> **WHAT NEEDS TO BE DONE**:
Update the records below by changing "Where should I click to:" to "What should I click to:" wherever it occurs, keeping everything else the same.

> **Records**:
[start]
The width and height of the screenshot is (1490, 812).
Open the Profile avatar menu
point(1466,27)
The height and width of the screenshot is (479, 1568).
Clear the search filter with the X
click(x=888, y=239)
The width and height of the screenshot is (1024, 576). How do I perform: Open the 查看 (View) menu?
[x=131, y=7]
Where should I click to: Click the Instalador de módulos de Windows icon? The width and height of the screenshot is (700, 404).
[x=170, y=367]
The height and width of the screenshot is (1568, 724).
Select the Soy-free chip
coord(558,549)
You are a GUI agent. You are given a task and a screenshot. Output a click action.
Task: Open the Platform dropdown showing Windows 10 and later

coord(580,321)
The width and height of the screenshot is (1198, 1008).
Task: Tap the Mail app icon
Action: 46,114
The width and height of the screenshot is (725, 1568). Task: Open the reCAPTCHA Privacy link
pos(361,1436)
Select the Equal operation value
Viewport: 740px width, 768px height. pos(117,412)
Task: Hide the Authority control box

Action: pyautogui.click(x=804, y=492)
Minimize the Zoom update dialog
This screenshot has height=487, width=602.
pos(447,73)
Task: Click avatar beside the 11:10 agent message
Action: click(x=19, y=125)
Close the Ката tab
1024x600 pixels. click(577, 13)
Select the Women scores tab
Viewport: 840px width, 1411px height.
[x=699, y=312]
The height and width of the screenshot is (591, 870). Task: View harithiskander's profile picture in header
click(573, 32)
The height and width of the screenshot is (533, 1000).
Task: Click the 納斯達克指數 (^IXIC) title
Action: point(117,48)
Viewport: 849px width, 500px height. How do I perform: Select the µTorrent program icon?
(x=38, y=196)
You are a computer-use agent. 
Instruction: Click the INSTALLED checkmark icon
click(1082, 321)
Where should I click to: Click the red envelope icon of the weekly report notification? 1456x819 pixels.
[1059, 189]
[end]
> **FULL ANSWER**:
The width and height of the screenshot is (1490, 812).
Open the Profile avatar menu
point(1466,27)
The height and width of the screenshot is (479, 1568).
Clear the search filter with the X
click(x=888, y=239)
The width and height of the screenshot is (1024, 576). How do I perform: Open the 查看 (View) menu?
[x=131, y=7]
What should I click to: Click the Instalador de módulos de Windows icon? The width and height of the screenshot is (700, 404).
[x=170, y=367]
The height and width of the screenshot is (1568, 724).
Select the Soy-free chip
coord(558,549)
You are a GUI agent. You are given a task and a screenshot. Output a click action.
Task: Open the Platform dropdown showing Windows 10 and later

coord(580,321)
The width and height of the screenshot is (1198, 1008).
Task: Tap the Mail app icon
Action: 46,114
The width and height of the screenshot is (725, 1568). Task: Open the reCAPTCHA Privacy link
pos(361,1436)
Select the Equal operation value
Viewport: 740px width, 768px height. pos(117,412)
Task: Hide the Authority control box

Action: pyautogui.click(x=804, y=492)
Minimize the Zoom update dialog
This screenshot has height=487, width=602.
pos(447,73)
Task: Click avatar beside the 11:10 agent message
Action: click(x=19, y=125)
Close the Ката tab
1024x600 pixels. click(577, 13)
Select the Women scores tab
Viewport: 840px width, 1411px height.
[x=699, y=312]
The height and width of the screenshot is (591, 870). Task: View harithiskander's profile picture in header
click(573, 32)
The height and width of the screenshot is (533, 1000).
Task: Click the 納斯達克指數 (^IXIC) title
Action: point(117,48)
Viewport: 849px width, 500px height. How do I perform: Select the µTorrent program icon?
(x=38, y=196)
You are a computer-use agent. 
Instruction: Click the INSTALLED checkmark icon
click(1082, 321)
What should I click to: Click the red envelope icon of the weekly report notification? 1456x819 pixels.
[1059, 189]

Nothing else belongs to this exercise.